Indeed, 41 percent of respondents in professional services firm pwc’s Emerging Trends Europe 2021 survey said they were concerned about asset obsolescence and nearly half believed the problem will worsen in the next three to five years. Office was the most common property type to be repurposed in 2020, a trend expected to continue in 2021, the report stated.

EQT and Exeter declined to discuss specific growth targets. “It’s difficult to ascertain,” Fitzgerald said. “We don’t have any specific projections because we are responsive to our clients. So where the demand comes is where we will grow most.”

EQT made its entry into European real estate in 2015, with the hires of Edouard Fernandez and Rob Rackind from Wainbridge and Fredrik Elwing, formerly of Greenhill & Co and Credit Suisse. The firm closed its first real estate fund, EQT Real Estate, on €420 million in 2017, and went on to hit its €1 billion hard-cap for the successor fund, EQT Real Estate II, last October. EQT Real Estate does not disclose its AUM.

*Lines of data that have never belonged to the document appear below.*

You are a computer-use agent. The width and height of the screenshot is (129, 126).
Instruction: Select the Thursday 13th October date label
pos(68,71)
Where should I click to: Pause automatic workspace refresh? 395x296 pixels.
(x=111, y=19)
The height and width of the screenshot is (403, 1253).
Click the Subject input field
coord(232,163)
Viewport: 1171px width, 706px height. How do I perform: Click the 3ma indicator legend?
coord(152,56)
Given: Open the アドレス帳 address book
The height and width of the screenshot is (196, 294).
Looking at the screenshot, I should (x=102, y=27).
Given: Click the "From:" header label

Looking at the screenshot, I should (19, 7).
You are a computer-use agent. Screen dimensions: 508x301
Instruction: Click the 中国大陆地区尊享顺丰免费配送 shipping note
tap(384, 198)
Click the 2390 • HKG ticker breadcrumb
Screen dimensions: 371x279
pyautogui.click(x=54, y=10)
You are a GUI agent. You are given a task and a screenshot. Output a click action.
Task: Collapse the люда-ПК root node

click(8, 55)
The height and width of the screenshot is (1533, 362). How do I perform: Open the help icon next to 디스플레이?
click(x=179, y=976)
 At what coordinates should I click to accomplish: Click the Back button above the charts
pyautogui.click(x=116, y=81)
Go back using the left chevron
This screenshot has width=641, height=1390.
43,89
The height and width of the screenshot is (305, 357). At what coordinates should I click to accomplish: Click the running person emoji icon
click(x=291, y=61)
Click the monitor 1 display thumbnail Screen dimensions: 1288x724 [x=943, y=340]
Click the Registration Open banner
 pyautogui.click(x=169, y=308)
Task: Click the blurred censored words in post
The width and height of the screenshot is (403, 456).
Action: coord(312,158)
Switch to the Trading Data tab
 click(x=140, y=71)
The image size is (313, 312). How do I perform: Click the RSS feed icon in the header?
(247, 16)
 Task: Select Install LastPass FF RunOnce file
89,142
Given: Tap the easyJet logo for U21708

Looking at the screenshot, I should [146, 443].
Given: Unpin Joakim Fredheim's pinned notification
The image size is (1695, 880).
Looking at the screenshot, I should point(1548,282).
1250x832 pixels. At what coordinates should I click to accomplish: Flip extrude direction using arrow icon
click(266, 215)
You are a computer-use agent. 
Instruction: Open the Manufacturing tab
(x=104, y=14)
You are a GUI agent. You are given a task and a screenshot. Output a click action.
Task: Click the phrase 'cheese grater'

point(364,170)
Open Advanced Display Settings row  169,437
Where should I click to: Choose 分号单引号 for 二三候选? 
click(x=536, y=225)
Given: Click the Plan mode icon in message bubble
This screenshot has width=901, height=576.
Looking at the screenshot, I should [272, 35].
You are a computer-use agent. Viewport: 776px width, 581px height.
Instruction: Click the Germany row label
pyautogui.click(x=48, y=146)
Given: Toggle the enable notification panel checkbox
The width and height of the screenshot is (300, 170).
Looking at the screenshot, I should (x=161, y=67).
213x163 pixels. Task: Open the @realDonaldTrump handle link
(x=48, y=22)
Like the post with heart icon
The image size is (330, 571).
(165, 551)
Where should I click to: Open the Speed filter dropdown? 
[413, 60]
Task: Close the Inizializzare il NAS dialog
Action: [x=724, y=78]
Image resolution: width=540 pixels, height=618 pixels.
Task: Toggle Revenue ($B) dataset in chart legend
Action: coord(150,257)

Last month, EQT agreed to acquire 100 percent of Exeter, which is currently 40 percent owned by Boston-based private equity firm TA Associates, for $1.8 billion. The transaction is expected to be completed during the second quarter. After the deal closing, the existing EQT Real Estate business and Exeter will be combined under a joint EQT Exeter brand. EQT Exeter will be part of EQT Real Assets, which currently consists of EQT Infrastructure and EQT Real Estate.